- _Collected data entries_
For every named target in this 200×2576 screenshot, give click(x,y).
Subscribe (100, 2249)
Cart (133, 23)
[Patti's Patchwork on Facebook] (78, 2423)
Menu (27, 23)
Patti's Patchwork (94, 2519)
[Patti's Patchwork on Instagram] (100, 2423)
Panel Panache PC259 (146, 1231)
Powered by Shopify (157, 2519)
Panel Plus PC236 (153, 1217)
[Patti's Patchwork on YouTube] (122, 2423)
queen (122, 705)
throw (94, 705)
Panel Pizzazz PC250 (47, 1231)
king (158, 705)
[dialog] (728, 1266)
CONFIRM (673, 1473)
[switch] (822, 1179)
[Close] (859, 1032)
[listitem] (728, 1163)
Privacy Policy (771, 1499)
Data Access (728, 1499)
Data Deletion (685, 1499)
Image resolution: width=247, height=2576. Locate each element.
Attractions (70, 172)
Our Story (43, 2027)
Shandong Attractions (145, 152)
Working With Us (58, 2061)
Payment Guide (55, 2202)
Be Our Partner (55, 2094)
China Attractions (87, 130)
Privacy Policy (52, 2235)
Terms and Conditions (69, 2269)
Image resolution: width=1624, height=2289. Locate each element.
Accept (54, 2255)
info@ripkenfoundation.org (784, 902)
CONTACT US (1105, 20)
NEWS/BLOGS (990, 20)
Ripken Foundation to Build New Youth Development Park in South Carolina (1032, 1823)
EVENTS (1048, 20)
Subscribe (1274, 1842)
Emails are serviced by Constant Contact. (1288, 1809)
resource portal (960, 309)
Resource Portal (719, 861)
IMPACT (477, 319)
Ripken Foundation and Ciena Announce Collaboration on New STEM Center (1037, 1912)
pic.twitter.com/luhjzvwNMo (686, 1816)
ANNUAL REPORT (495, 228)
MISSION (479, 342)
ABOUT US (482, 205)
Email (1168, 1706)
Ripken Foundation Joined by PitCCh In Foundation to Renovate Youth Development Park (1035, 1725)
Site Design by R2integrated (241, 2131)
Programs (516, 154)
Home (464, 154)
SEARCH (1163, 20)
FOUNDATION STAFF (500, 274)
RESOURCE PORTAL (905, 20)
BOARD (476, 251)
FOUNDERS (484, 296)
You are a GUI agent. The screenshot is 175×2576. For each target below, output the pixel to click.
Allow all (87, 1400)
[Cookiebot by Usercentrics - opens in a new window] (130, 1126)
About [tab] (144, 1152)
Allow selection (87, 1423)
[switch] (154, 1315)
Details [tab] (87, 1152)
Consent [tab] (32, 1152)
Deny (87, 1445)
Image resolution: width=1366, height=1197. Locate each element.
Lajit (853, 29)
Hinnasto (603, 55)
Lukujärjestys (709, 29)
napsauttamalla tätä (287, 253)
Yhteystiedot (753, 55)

- _Required work_
Give the number of lines above containing the word "height", with no other text.

- _Your response_
3